О том, что перед нами агональный коммуникатор, красноречиво говорит его риторическое упражнение, произнесенное в беседе с Татарским:
«Я думаю, что вам, комсомольским активистам, – сказал он громким и хорошо поставленным голосом, – не надо объяснять, почему решения двадцать седьмого съезда нашей партии рассматриваются не только как значимые, но и как этапные» (154) и т. д.
Любопытна в этом отношении оценка риторических умений Ханина главным героем романа: «… никогда так словами манипулировать не научусь. Смысла никакого, но пробирает так, что сразу все понимаешь» (там же). Перед нами, собственно, одно из самых доходчивых определений существа агональной коммуникации как таковой.
В завершение характеристики дискурсного кругозора Ханина заметим, что от полюса монографического наукообразия его речь легко и непосредственно переходит к диаметрально противоположному дискурсному полюсу «базара» новых русских: «Теперь запомни, – сказал он тихо. – Пока ты здесь работаешь, ходишь подо мной.

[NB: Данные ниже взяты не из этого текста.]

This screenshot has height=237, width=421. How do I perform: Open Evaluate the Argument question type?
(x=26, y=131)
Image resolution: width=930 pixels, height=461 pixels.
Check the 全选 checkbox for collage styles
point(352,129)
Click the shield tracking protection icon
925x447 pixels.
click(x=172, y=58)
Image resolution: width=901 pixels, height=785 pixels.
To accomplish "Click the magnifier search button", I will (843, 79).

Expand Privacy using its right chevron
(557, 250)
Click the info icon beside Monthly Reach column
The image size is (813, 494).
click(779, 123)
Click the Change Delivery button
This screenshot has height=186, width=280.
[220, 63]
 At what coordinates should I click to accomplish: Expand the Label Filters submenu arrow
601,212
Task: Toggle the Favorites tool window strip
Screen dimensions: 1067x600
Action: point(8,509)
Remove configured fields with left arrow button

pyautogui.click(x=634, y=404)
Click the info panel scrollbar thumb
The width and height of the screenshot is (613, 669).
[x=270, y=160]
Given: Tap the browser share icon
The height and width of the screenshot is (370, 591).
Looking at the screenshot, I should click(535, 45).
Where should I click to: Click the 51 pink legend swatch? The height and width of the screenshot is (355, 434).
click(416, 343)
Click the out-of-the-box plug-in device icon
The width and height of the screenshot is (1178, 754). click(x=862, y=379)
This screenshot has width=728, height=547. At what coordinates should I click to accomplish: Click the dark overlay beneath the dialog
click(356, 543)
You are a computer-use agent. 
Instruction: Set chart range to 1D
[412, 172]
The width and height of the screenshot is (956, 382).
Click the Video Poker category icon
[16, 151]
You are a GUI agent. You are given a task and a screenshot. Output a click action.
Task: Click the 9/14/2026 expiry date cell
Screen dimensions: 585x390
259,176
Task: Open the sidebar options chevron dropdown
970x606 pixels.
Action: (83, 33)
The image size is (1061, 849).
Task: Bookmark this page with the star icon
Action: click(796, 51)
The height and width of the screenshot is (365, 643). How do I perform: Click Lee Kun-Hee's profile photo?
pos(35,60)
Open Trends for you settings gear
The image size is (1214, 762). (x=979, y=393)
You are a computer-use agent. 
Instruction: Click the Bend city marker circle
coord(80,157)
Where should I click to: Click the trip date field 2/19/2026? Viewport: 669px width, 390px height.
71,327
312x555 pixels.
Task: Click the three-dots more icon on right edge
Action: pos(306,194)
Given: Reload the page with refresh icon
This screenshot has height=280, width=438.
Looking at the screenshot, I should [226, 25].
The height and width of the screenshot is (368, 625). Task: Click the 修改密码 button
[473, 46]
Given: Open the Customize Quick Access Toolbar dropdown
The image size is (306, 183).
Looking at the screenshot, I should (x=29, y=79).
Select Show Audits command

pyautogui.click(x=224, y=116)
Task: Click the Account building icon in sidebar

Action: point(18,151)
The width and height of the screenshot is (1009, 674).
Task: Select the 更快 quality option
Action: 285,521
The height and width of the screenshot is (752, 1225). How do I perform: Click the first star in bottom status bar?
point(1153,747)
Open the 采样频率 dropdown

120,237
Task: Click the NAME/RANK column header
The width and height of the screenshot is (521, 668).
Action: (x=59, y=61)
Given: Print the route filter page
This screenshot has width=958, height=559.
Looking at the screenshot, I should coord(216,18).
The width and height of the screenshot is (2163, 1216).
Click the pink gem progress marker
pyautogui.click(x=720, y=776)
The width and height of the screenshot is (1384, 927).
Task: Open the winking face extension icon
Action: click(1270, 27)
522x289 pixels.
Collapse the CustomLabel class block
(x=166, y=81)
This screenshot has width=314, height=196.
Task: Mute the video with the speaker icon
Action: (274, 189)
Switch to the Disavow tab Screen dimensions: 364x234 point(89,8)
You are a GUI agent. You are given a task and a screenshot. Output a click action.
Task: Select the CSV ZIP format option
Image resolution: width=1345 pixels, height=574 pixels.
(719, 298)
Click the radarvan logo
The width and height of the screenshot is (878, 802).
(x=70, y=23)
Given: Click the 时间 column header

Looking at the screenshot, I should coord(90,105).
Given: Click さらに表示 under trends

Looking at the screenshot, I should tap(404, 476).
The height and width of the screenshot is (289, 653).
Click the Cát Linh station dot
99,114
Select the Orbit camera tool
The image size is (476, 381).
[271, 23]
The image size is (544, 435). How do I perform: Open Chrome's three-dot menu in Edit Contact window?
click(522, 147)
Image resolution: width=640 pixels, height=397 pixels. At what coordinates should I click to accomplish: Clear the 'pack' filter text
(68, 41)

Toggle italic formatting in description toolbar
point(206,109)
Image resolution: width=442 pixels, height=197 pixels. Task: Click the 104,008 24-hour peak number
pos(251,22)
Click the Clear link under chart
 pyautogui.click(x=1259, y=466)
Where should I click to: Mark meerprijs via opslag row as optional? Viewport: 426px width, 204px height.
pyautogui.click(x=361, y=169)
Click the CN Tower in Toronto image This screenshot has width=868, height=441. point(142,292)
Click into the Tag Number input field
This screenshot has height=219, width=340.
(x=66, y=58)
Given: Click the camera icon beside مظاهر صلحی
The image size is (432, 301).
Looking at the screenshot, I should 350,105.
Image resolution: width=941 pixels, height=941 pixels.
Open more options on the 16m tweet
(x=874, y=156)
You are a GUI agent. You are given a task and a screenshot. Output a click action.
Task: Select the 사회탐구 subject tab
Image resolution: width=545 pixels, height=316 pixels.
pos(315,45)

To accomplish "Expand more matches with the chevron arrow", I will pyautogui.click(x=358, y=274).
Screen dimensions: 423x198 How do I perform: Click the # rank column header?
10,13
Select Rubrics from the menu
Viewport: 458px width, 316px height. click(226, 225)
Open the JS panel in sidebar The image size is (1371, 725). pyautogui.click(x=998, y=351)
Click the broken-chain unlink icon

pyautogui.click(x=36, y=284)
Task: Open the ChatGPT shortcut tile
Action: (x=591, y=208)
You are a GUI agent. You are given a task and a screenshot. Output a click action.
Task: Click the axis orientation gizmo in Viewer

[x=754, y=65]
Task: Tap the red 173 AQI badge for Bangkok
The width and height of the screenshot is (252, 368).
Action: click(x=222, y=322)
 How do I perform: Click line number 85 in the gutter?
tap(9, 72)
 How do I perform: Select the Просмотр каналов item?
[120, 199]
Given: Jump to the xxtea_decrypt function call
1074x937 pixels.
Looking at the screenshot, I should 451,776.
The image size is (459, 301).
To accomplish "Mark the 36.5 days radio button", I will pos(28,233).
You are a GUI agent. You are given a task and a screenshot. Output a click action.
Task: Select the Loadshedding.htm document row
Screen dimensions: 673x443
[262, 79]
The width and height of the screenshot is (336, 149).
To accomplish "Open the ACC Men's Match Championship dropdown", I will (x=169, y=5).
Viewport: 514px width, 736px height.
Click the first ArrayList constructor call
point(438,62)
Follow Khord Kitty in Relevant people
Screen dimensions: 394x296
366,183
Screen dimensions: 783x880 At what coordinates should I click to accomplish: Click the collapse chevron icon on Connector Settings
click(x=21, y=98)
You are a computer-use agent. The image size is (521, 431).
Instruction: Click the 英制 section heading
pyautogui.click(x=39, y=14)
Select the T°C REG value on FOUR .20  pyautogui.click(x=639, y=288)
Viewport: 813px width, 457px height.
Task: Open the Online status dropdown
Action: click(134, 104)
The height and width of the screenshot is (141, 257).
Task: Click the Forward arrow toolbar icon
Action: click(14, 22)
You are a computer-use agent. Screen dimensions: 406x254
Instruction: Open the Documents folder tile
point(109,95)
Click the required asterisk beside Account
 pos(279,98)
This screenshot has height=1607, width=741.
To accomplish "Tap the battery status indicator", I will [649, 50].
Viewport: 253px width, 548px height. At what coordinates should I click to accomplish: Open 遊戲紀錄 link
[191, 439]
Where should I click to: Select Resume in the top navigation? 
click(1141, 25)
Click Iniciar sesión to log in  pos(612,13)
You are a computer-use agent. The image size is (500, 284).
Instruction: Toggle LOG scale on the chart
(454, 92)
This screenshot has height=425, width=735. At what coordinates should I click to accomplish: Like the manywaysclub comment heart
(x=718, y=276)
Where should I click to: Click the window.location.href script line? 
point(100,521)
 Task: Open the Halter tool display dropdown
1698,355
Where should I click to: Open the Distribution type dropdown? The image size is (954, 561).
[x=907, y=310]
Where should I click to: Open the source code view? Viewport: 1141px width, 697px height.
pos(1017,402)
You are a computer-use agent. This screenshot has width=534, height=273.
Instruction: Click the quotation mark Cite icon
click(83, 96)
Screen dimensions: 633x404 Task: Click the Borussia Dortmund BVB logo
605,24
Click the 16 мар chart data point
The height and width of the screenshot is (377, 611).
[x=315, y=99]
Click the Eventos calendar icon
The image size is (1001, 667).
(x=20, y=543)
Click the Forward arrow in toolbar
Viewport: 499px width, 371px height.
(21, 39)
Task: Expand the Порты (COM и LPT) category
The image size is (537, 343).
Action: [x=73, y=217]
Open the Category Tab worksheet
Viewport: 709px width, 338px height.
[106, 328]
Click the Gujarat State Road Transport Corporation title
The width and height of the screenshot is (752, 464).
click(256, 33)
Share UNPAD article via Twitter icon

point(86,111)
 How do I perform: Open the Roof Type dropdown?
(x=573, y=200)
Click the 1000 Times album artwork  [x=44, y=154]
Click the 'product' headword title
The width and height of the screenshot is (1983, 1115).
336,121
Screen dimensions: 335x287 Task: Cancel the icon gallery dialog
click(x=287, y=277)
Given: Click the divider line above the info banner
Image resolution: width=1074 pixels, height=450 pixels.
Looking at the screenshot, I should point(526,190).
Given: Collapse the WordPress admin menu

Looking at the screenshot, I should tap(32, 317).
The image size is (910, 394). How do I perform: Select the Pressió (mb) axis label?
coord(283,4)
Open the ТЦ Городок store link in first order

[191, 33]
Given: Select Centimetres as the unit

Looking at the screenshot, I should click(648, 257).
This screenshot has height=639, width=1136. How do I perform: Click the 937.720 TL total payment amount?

По всем понятиям так. Поэтому из калькуляции выходит, что одна тонна грин моя. Или ты на чистый базар выйти хочешь?» (150; курсив наш. – И. С.).
Наиболее органичен и целостен в сочетании интеллектуально-идеологического и новорусского дискурсов Вовчик Малой. При всем том, что внешне (фабульно) Вовчик является не более чем эпизодическим персонажем романа, сюжетно он, на наш взгляд, занимает одну из центральных смысловых позиций, являясь своего рода героем нашего времени – таким же характерным, как и сам Татарский. Дело в том, что Вовчик Малой воплощает собственно героическую интенцию в эстетической системе романа, при этом его героика парадоксально вменена натуре современного городского бандита, и реализуется она не в праксисе (хотя Вовчик и погибает как былинный богатырь – в неравной «стрелке» с «чеченами»), а собственно в дискурсе. Именно в той страстной речи, которую Вовчик произносит в салоне «Мерседеса» после вызволения Татарского из «чеченского» плена, заключается действительная сила этого героя, стремящегося обрести «русскую идею», чтобы противопоставить ее «унижению», идущему с Запада – от «любой суки из любого Гарварда» (193).